Gyroscope range: The ICM-20948 defaults to +/-250 dps. During aggressive turns, our robot exceeded this, causing the sensor to saturate and the integrated angle to fall behind. The car would overshoot because the PID thought it hadn't turned far enough. We fixed this by increasing the range to +/-2000 dps:
ICM_20948_fss_t fss;
fss.g = dps2000;
myICM.setFullScale((ICM_20948_Internal_Gyr), fss);
Controller Design
A PD controller drives the robot differentially (one wheel forward, one backward) for in-place rotation. We chose PD over full PID because the grippy tires provide strong natural braking and the brake zone eliminates steady-state error, making an integral term unnecessary. P-only was tested first but caused oscillation due to the high deadband minimum; the D term damps this effectively.
P_term = Kp * error
D_term = Kd * LPF(-gyrZ()) // low-pass filtered, negated to oppose motion
motor_cmd = P_term + D_term
A brake zone of 3 degrees around the setpoint calls brakeMotors() to hold position. The turn deadband is 155 PWM (from Lab 4 on-axis turn testing on wood).
Derivative Term
Using gyrZ() directly: Since yaw is the integral of gyro rate, the derivative of yaw is simply the gyro rate. Rather than numerically differentiating the yaw signal (which amplifies noise), we use gyrZ() directly.
Low-pass filter: We apply a first-order low-pass filter to the D term to smooth any high-frequency noise, reusing the same filter structure from Lab 5:
d_filtered = d_alpha * (-gyro_rate) + (1 - d_alpha) * d_filtered;
float d_term = kd * d_filtered; // d_alpha = 0.5
Derivative kick: The D term uses the gyro rate (measurement derivative) rather than the error derivative.
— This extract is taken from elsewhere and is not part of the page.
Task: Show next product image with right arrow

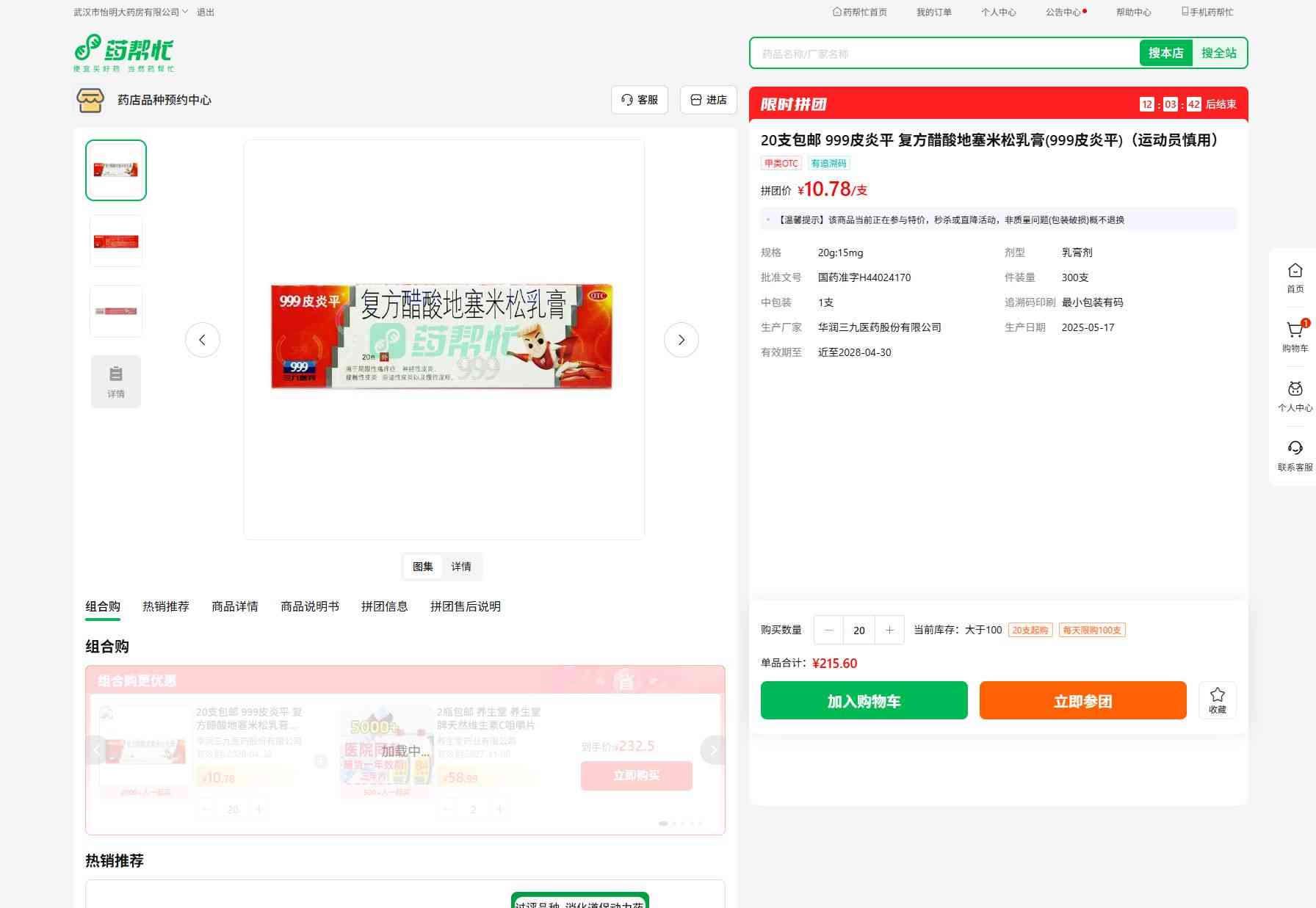Action: (x=681, y=340)
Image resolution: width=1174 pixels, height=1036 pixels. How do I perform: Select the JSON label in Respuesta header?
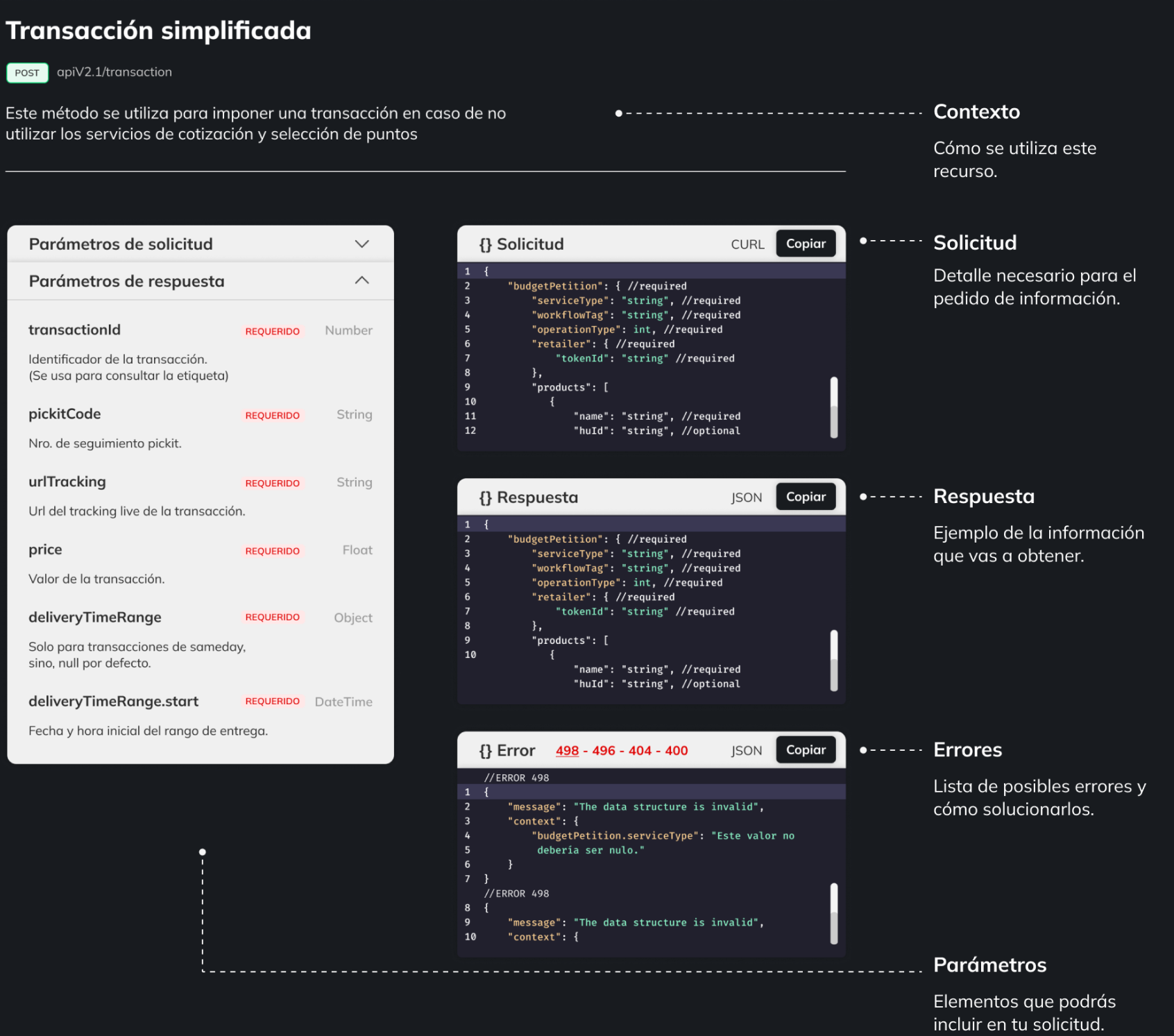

Changing the setpoint mid-run does not produce a derivative spike because the gyro rate is unaffected by setpoint changes. This makes SET_SETPOINT safe to call during active control.
Gain Tuning
Final gains: Kp = 8.0, Kd = 0.5. The high Kp works because the grippy tires provide strong natural braking. Starting at Kp = 0.5 (too slow), gains were increased. At Kp = 2.0, the car vibrated at setpoint due to the 155 PWM deadband minimum jerking the car back and forth. At Kp = 8.0 with Kd = 0.5, the car snaps to the target angle and tire friction stops it immediately. The brake zone eliminates residual jitter.
Results
Perturbation Recovery
With the PID holding setpoint 0, the car was pushed by hand in both directions. It returns to the target heading after each disturbance:
Programming Implementation
BLE commands during PID execution: The main loop calls write_data() and read_data() every iteration, even while the PID is active. When a SET_SETPOINT command arrives mid-run, it updates pid_setpoint immediately, and the next PID iteration responds accordingly with no restart required. This is critical for future navigation where the setpoint must update continuously.
Future Work
Combined linear + orientation control would allow the robot to drive forward while maintaining a heading. DMP integration would eliminate drift for longer runs. Both are planned for future labs.
Acknowledgements
Claude AI was used for assistance with PID controller adaptation from linear to orientation control, debugging gyroscope integration timing and range configuration, and structuring this report. All hardware testing, gain tuning, data collection, and video recording were done by me.